◆ PROVIDED DATA ◆

────────────────────

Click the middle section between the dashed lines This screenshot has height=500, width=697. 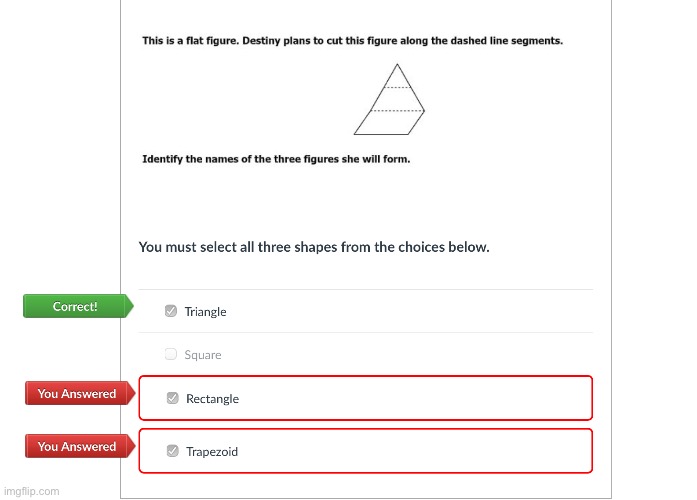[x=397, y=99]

────────────────────

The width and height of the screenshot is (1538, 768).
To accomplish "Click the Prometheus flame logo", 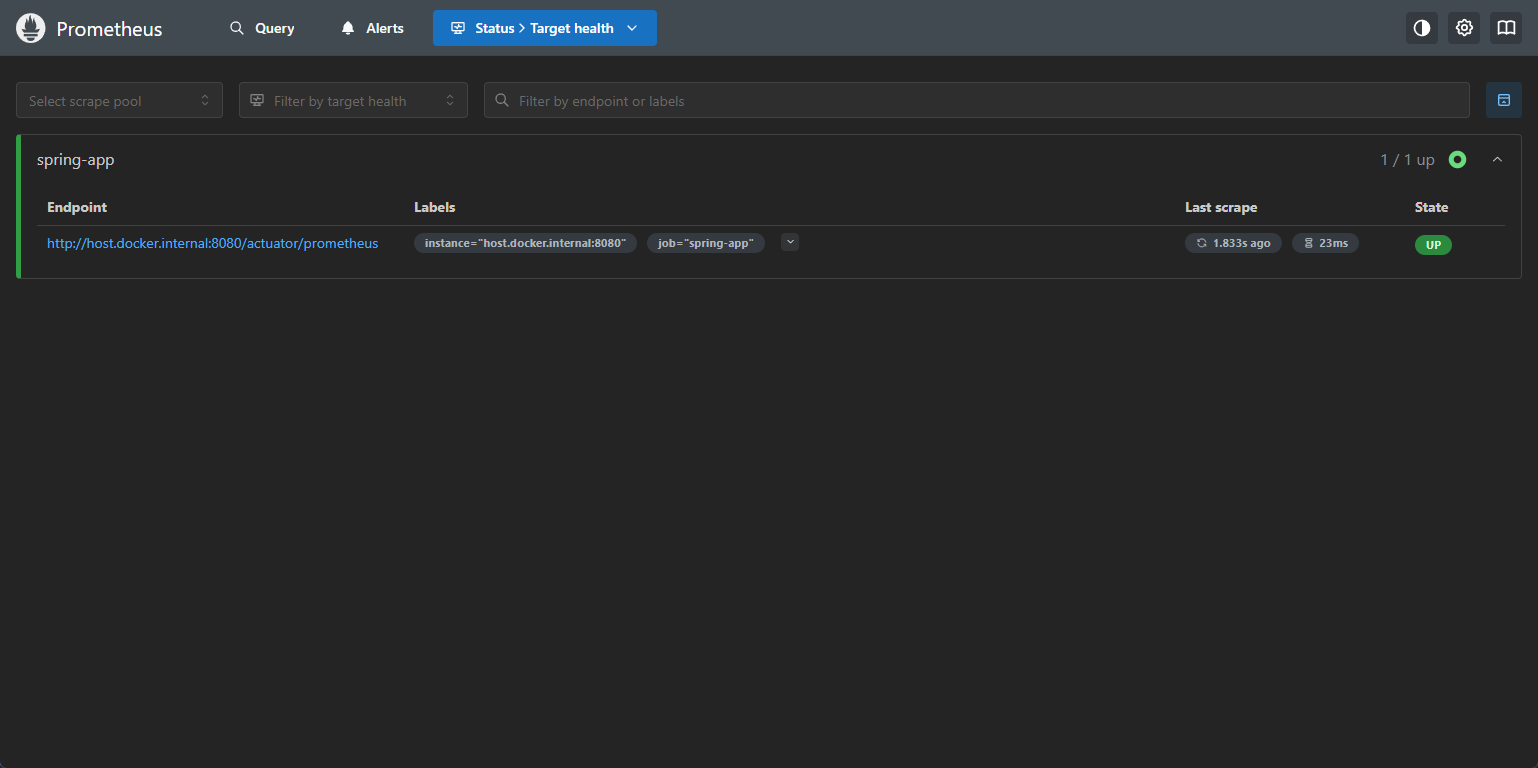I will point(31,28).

────────────────────

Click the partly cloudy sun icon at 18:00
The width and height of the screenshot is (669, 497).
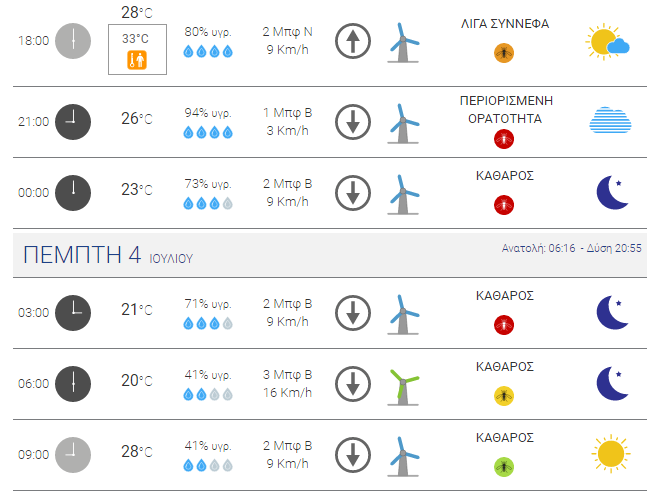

────────────────────

Would you quote everything above from the line containing "Click the partly cloudy sun icon at 18:00" down to the line containing "The width and height of the screenshot is (669, 497)."? Include both of those lines and nothing else.

Click the partly cloudy sun icon at 18:00
The width and height of the screenshot is (669, 497).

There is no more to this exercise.